# Tasks
#1 In the court ruling, copy the passage starting with "Plaintiff has alleged" and going on through "action is OVERRULED.", replacing "written contract" with "oral agreement".
#2 According to the court ruling, which section of the Civil Code lets a private plaintiff bring a public nuisance claim when the nuisance is "specially injurious" to that plaintiff?

# Source passage
======

Eleventh cause of action for Breach of Contract
“A cause of action for breach of contract requires pleading of a contract, plaintiff’s performance or excuse for failure to perform, defendant’s breach and damage to plaintiff resulting therefrom.” (McKell v. Washington Mut., Inc. (2006) 142 Cal.App.4th 1457, 1489.) The “failure to attach or to set out verbatim the terms of the contract [is] not fatal to [a] breach of contract cause of action.” (Miles v. Deutsche Bank Nat’l Trust Co. (2015) 236 Cal.App.4th 394, 402.) Rather, “ ‘a plaintiff may plead the legal effect of the contract rather than its precise language.’ ” (Ibid., citing Construction Protective Services, Inc. v. TIG Specialty Ins. Co. (2002) 29 Cal.4th 189, 199.)
Plaintiff alleges that he entered into a written contract and/or rental agreement for the lease of Plaintiff’s Apartment Unit at Subject Apartments complex. (Complaint ¶167.) He further alleges that he made “payment of the lease price for the Plaintiff’s unit in the apartment.” (Id. ¶168.) Finally, he alleges Defendants “breached the contract by failing to provide Plaintiff a habitable unit for lodging, as evident by the presence of infestations of bed bugs, mold, rats, and other uninhabitable conditions in Plaintiff’s unit in the apartment.” (Id. ¶170.)
Plaintiff has alleged the existence of a written contract and the failure to attach a copy or set forth the terms verbatim is not fatal. He has alleged the legal effect of that contract and facts showing breach. Thus, the Demurrer to the eleventh cause of action is OVERRULED.
Thirteenth cause of action for Public Nuisance
“A public nuisance is one which affects at the same time an entire community or neighborhood, or any considerable number of persons, although the extent of the annoyance or damage inflicted upon individuals may be unequal.” (Civ. Code, § 3480.) A private plaintiff may bring a cause of action for public nuisance if the nuisance is “specially injurious” to the plaintiff. (Civ. Code, § 3493.)
Here, Plaintiff pleads:
“182. The above-mentioned unhabitable, unhealthy, and unsanitary conditions the community at large as these types of infestations easily spread (1) from one apartment unit to another through wall voids, plumping and electrical outlets, light switches, any cracks or voids present, etc.; (2) through personal property of those occupying the units and/or apartments, including Plaintiff’s furniture, bedding, clothing/apparel, shoes, and other personal belongings and tangible personal property that were exposed above-mentioned infestations and other uninhabitable and untenantable conditions, all of which can easily cause the spread of the infestation into the community and into another individuals’ residence thereby creating a risk of said infestations to other individuals’ homes; and (3) spread above-mentioned infestations and uninhabitable conditions from the home to the public which can affect the community at large.”

======

# Text and element pointing data

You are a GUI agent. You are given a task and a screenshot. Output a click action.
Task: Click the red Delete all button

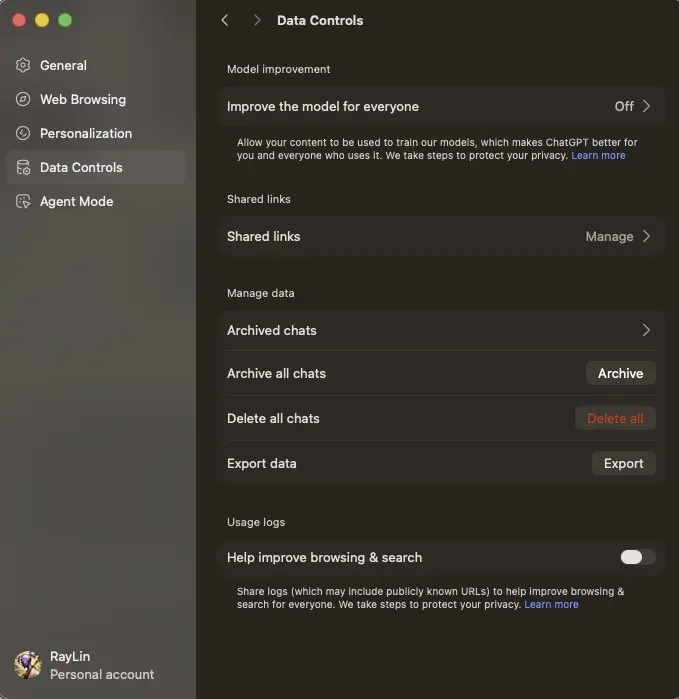615,418
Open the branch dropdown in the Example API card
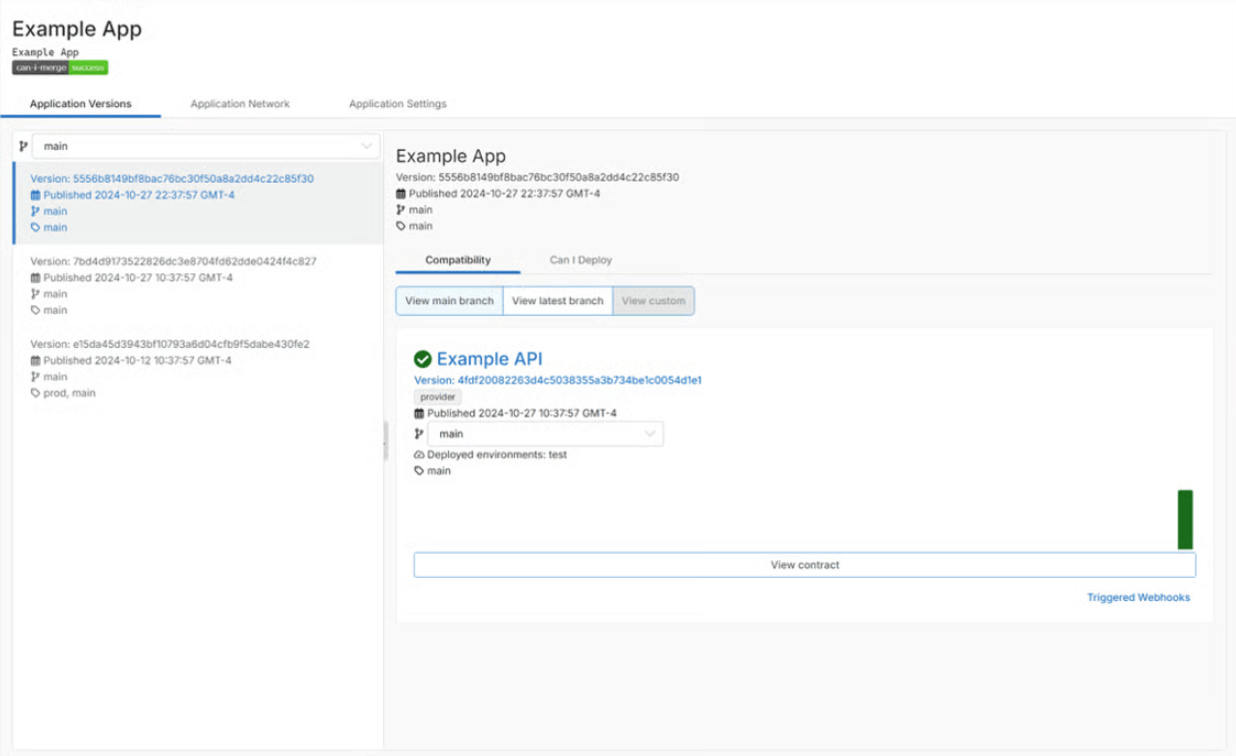 (x=546, y=433)
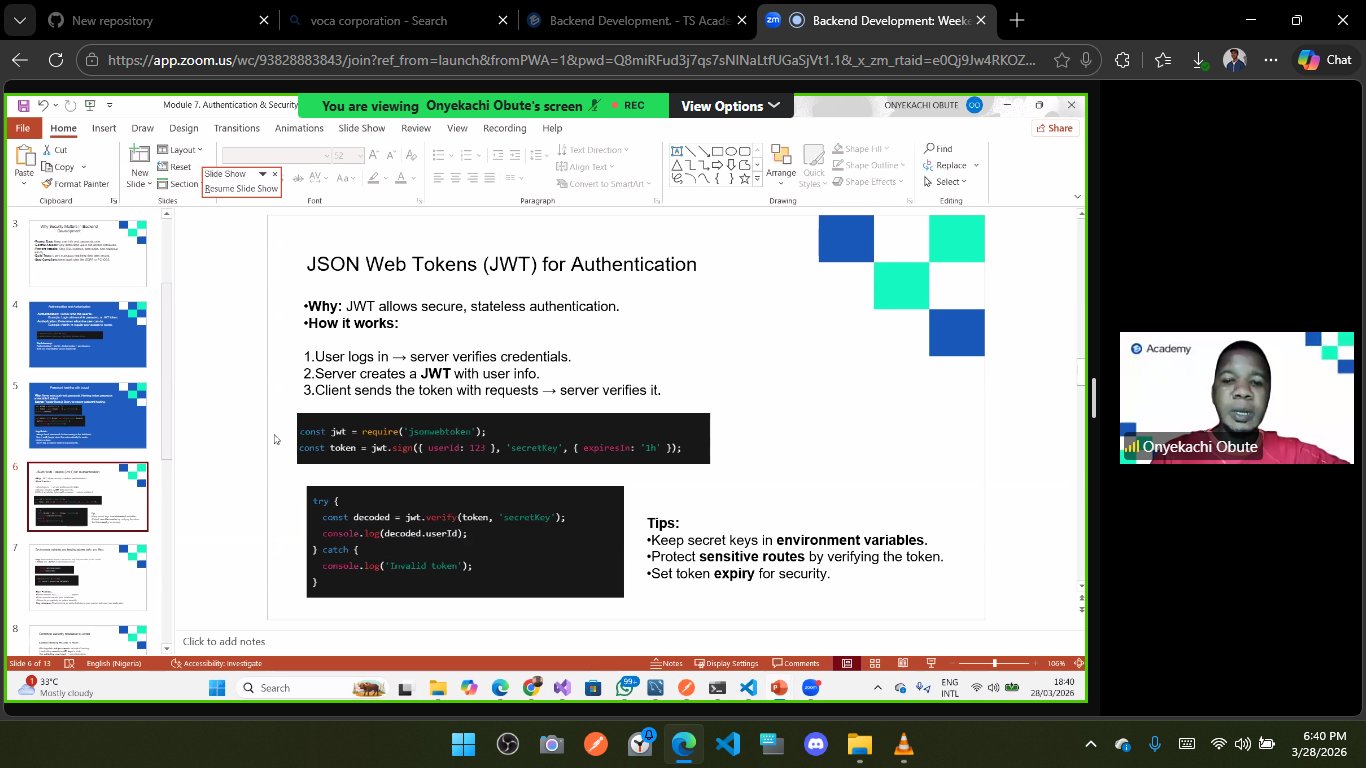Click the Share button
Viewport: 1366px width, 768px height.
click(x=1054, y=128)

======

# Outputs
#1
Plaintiff has alleged the existence of a oral agreement and the failure to attach a copy or set forth the terms verbatim is not fatal. He has alleged the legal effect of that contract and facts showing breach. Thus, the Demurrer to the eleventh cause of action is OVERRULED.

#2 Civil Code section 3493.